From Wilmette Beacon, July 31, 2019
Michelle Orth knew from a young age that she wanted to be a coach. Even during her playing days, the New Trier graduate was coaching up her teammates, as well as younger kids in club practices and tournaments.
While her high school career didn’t go any further than her Trevian playing days, she was able to turn her experience into something more valuable: helping teach younger kids the game of volleyball through coaching.
“I played club and high school volleyball for a long time and then prior to going to college, I made the active decision that I didn’t want to play and that’s a difficult decision coming from a competitive environment,” Orth said. “From there I got involved with intramurals and then my senior year of high school I started coaching. When I came home (after college) I realized I was going to touch on some of my connections at the club level and the school level and I found myself
applying for a job at Regina as well as for a coaching position and then from there it kind of took off,”
Now Orth will face a new challenge: being a varsity coach at the high school level for the first time. She takes over a Regina program that had been led by Robert Hughes for over a decade. Hughes left the Wilmette school earlier this summer and accepted a job as an assistant coach at the University of Iowa.
Orth spent this past season coaching both the Freshman A and B at the school and is also a health and physical education teacher at the school. This past year was her first in both roles at Regina.
Being in the building during the day, along with the rest of the girls in the program, is something that the new coach thinks will be of a help to all of those involved.
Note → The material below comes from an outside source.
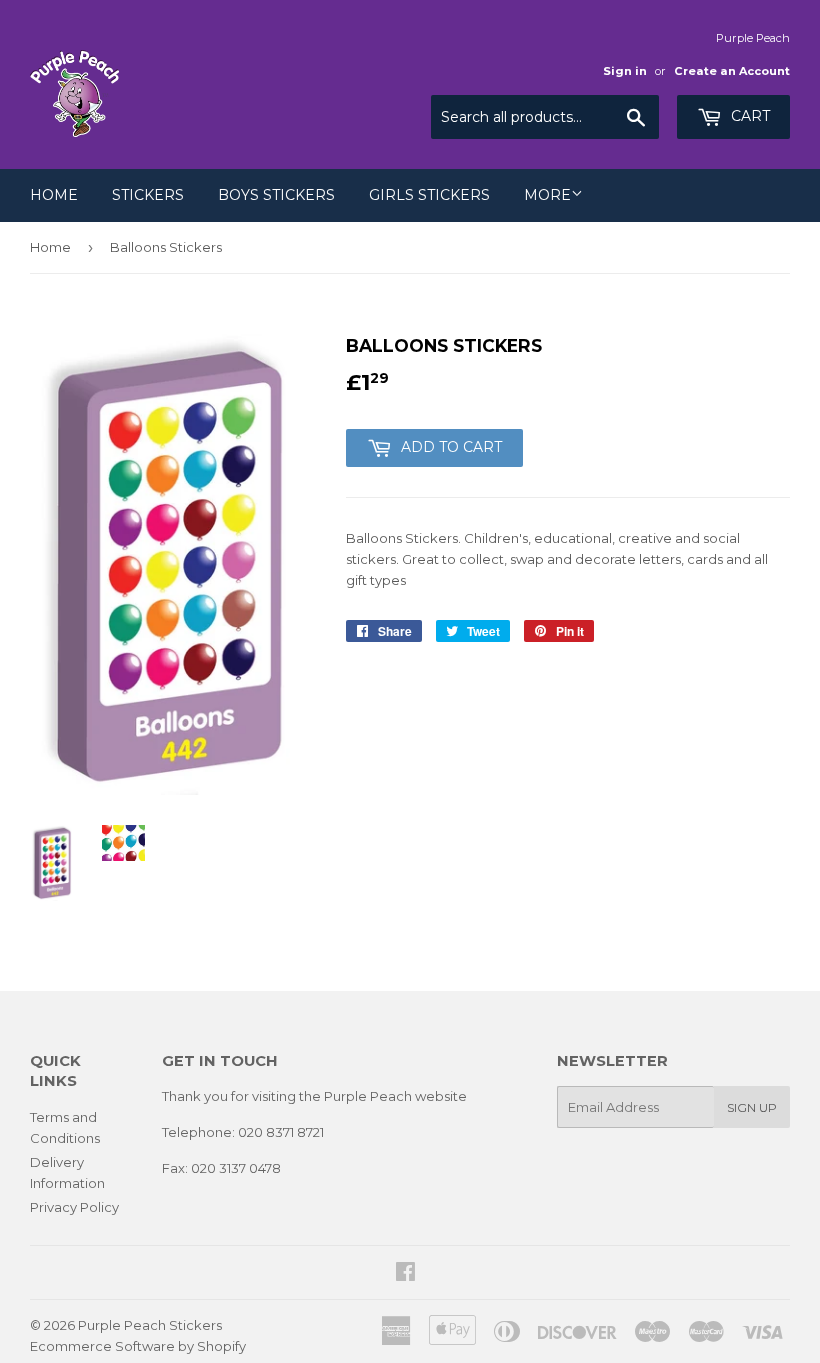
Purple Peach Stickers (150, 1325)
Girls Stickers (429, 195)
“I’m really fortunate,” she said. “I get to teach freshman no matter what when they come in and also sophomores so I see them right when they get in the building, they know who I am, I get to actually meet some of them over the summer.
“Having them at a younger level and then watching them grow, it’s really great for setting the core, and also knowing me as a person, a teacher, and a coach. There is obviously a fine line to walk that teacher role with coach conflict and it is really important to me, to keep the teaching and the coaching separate. I love my job, I love that I’m able to teach in a classroom, I teach in the gym and then I get to be back in the gym after school.”
Recently, many teams have started to try to make their program like one big family, mixing in all playing levels in a lot of what the program does. Regina, too, will follow in that same mold in Orth’s first year.
“I think having just one program, we’re lucky enough here that we field four teams, which is extremely important for our enrollment and the competitive nature of the program,” Orth said. “One thing we do is we incorporate things called buddy families, they’re big sister/little sister so a player from each team is assigned essentially a family and then we have different days, they’re practice days, that we will get together, different things maybe one or the other gets something, gets a small gift like ‘here’s a piece of ribbon,’ for example.”
The Panthers and Orth begin the season in mid-August and will face Northside Prep Aug. 27 on the road in their new coach’s debut.